The judgment therefore reflects the court’s usual approach of giving significant latitude to the judgment of specialist decision-makers in judicial review. The court indicated that it is only if the Ombudsman makes an error in reaching a final determination that there might be a basis for action.
The case is considered in more detail below.
The claimant (MAS5) is a mortgage lender which is part of the Co-operative Bank, and which currently owns the mortgage of Mrs Gwendolyn Davies, the Interested Party to the claim.
In October 2018, Mrs Davies made a complaint to MAS5 about the fairness of the interest rates charged under her mortgage, and subsequently escalated her complaint to the FOS in December 2018.
The FOS decided that it would be able to investigate the complaint about the interest rate that MAS5 applied to Mrs Davies’ mortgage from October 2012 (i.e. for the six years prior to the initial complaint made by Mrs Davies, in accordance with Rule 2.8.2 in Chapter 2 of the “DISP Dispute Resolution: Complaints” section of the FCA Handbook (DISP)). As part of this investigation, the FOS confirmed that it would review the history of Mrs Davies’ mortgage from the time it reverted onto the standard variable mortgage rate in January 2009.
MAS5 applied for judicial review of the FOS’s decision to consider the rates applied to the mortgage prior to October 2012, on the ground that this decision was an error of law and goes back further than the jurisdiction of the FOS permits (i.e. more than six years before the complaint was made in October 2018). MAS5 did not challenge the decision of the FOS to investigate the complaint about the interest rate applied to the mortgage from October 2012.
MAS5’s application for judicial review was dismissed. The key elements of the decision were as follows:
- FOS entitled to identify the parameters of the complaint. The court stated that it is for the FOS to decide what the complaint is and whether it will accept jurisdiction over it. In the court’s view, the FOS had clearly both: (a) identified the complaint as it was understood; and (b) stated which parts the FOS would, and would not, accept jurisdiction over.
- FOS did not accept jurisdiction for time-barred complaints in this case. The court found that the jurisdiction the FOS accepted was, exclusively, to consider complaints about interest charged after October 2012, and the proposed consideration of interest variations before October 2012 was firmly set as background or context only. Accordingly, there was no basis for challenging the FOS’s final decision on the basis that it accepted jurisdiction over complaints which were out of time.

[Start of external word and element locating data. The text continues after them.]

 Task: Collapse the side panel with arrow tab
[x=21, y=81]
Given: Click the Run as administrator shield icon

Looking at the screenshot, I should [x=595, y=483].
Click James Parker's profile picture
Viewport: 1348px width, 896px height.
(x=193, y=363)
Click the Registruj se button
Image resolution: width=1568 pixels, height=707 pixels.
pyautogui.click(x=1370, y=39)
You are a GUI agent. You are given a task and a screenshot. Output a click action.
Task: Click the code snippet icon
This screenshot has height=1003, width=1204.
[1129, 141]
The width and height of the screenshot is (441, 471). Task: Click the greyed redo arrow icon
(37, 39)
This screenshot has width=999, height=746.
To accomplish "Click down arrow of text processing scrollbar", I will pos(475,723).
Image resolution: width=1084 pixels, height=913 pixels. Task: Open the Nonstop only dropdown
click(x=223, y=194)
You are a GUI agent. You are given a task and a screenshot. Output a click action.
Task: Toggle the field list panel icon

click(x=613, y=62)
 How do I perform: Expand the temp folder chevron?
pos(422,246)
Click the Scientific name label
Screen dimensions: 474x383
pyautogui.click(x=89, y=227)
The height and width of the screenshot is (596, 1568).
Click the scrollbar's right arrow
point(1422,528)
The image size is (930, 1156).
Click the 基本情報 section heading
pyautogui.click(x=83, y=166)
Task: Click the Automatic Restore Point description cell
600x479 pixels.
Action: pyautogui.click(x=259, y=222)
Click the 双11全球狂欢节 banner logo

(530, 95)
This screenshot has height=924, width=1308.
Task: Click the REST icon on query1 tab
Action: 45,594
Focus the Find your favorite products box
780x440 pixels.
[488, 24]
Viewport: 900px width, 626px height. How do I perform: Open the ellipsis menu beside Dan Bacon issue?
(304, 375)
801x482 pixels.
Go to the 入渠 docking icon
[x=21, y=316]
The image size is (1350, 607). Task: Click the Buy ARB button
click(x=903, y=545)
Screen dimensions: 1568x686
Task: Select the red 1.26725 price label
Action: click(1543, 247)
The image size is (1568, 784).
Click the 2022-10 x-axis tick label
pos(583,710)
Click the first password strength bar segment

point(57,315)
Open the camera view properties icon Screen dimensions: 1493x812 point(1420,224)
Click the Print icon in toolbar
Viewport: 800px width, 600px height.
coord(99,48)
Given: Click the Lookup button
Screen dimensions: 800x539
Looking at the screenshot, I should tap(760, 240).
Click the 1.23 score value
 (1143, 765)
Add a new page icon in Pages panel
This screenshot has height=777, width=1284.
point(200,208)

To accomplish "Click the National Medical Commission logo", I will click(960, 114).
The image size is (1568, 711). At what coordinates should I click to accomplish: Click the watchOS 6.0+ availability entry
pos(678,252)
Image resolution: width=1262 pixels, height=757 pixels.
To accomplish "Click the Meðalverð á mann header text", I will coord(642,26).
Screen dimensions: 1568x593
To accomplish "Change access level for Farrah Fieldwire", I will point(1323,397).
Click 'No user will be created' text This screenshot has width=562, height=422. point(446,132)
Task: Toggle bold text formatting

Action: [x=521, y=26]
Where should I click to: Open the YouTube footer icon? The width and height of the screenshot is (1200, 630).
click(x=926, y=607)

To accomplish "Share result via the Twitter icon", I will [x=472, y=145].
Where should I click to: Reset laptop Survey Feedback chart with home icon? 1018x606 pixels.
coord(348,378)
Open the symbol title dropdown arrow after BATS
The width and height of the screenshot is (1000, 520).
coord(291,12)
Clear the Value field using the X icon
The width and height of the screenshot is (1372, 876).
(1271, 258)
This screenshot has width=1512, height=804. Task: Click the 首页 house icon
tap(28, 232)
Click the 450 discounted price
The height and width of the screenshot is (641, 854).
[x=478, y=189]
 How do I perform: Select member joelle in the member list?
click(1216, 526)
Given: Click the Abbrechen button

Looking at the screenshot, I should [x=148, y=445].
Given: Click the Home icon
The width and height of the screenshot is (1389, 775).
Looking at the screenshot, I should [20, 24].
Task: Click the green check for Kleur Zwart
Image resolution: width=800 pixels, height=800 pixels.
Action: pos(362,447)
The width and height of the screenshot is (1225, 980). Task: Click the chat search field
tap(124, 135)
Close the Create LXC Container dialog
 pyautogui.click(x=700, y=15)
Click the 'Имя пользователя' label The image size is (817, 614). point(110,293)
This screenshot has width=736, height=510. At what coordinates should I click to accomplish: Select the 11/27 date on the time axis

- FOS has broad discretion to consider background to complaint. The court emphasised the broad discretion of the FOS under s.228 FSMA and DISP 3.6.1R to decide what it will take into account when deciding what is “fair and reasonable in all the circumstances of the case”. In the court’s view, the FOS was entitled to consider the background to the complaints within its jurisdiction, including the setting of the prevailing rate. The FOS’s decision as to what it would take into account was not irrational or unlawful.